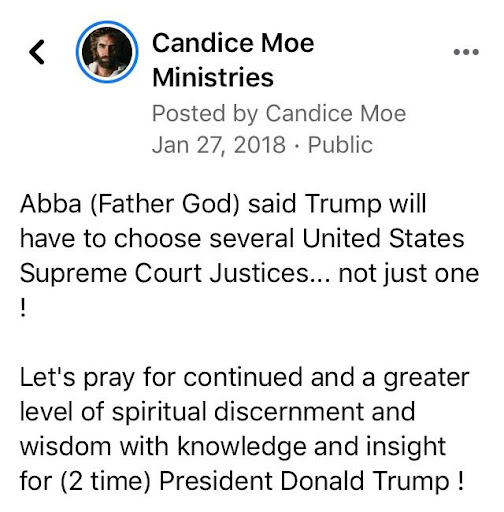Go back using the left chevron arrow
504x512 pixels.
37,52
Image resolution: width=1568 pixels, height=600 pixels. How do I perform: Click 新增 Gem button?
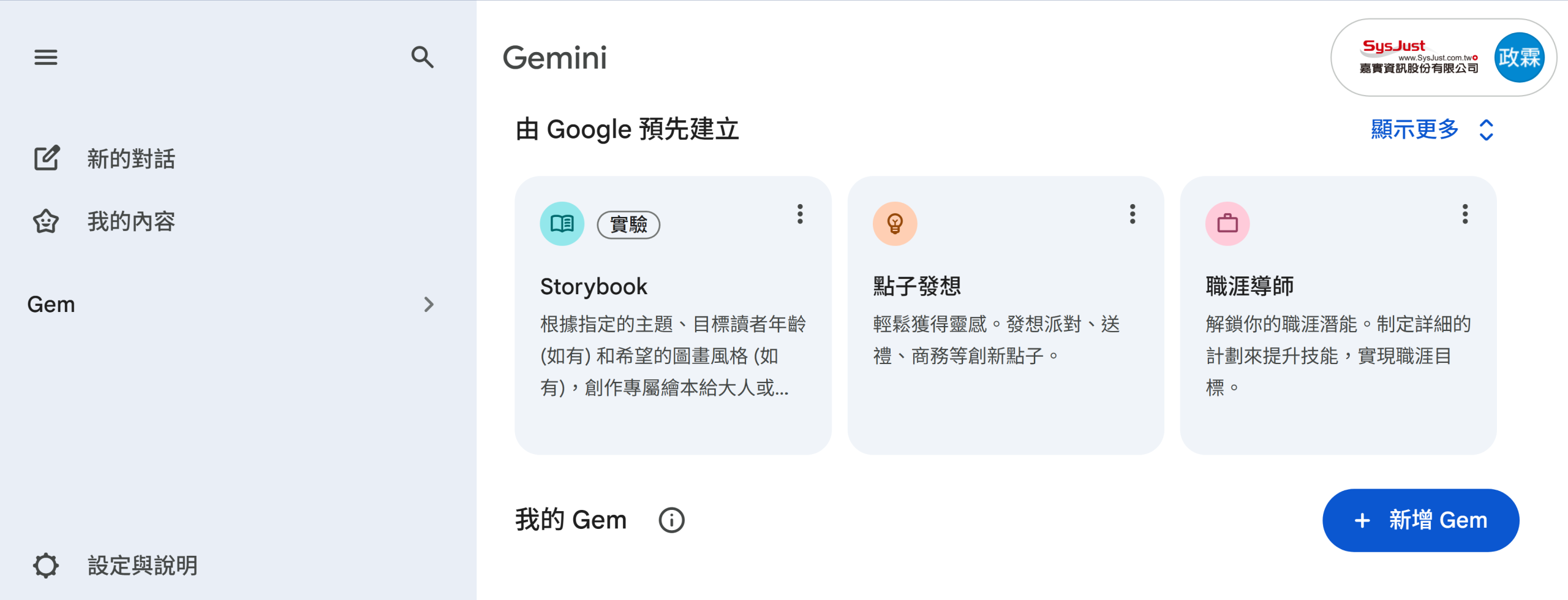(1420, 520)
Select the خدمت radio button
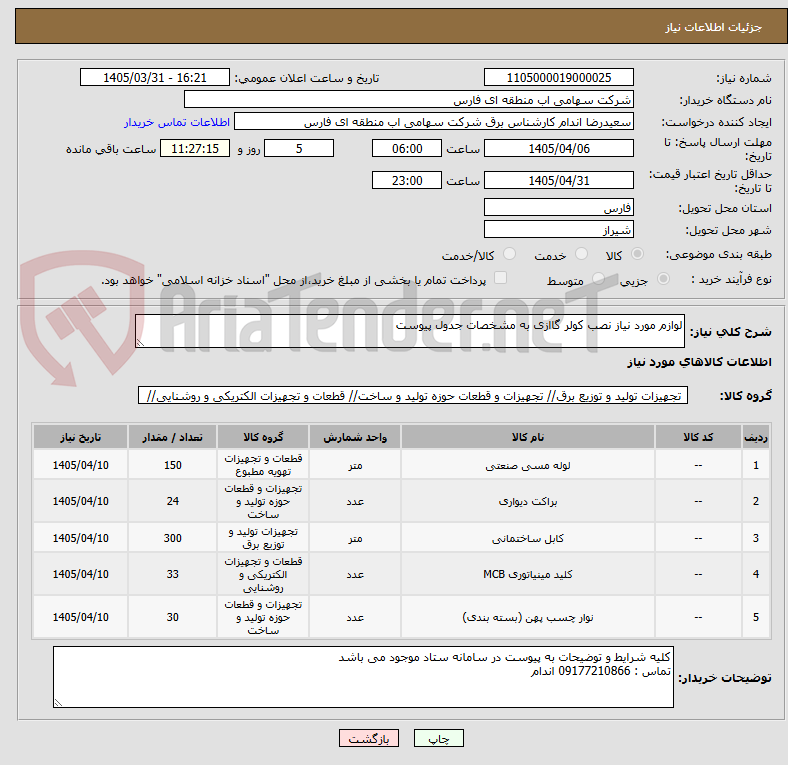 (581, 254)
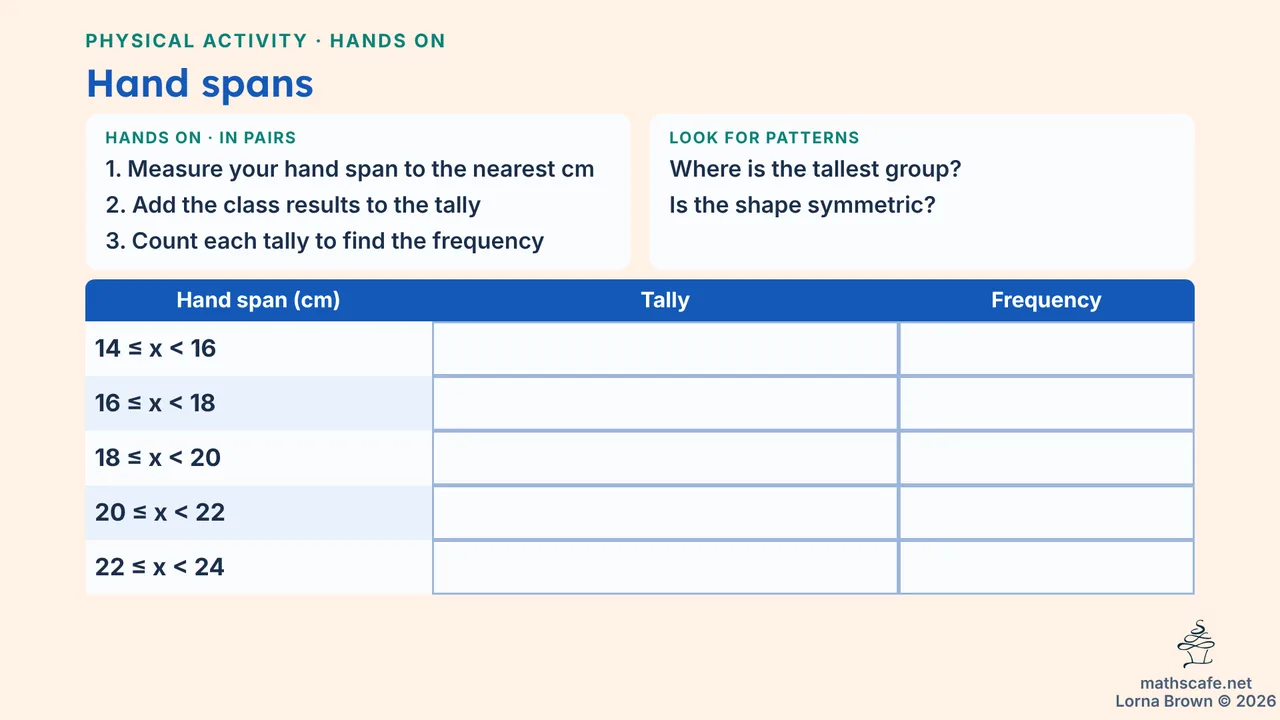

········

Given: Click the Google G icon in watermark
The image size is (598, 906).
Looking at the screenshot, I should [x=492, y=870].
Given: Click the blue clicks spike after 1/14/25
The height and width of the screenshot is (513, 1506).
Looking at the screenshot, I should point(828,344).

········

* **WORK TO BE COMPLETED**
Copy out each line of the records above that includes "Given".

* **RESULT FOR THIS TASK**
Given: Click the Google G icon in watermark
Given: Click the blue clicks spike after 1/14/25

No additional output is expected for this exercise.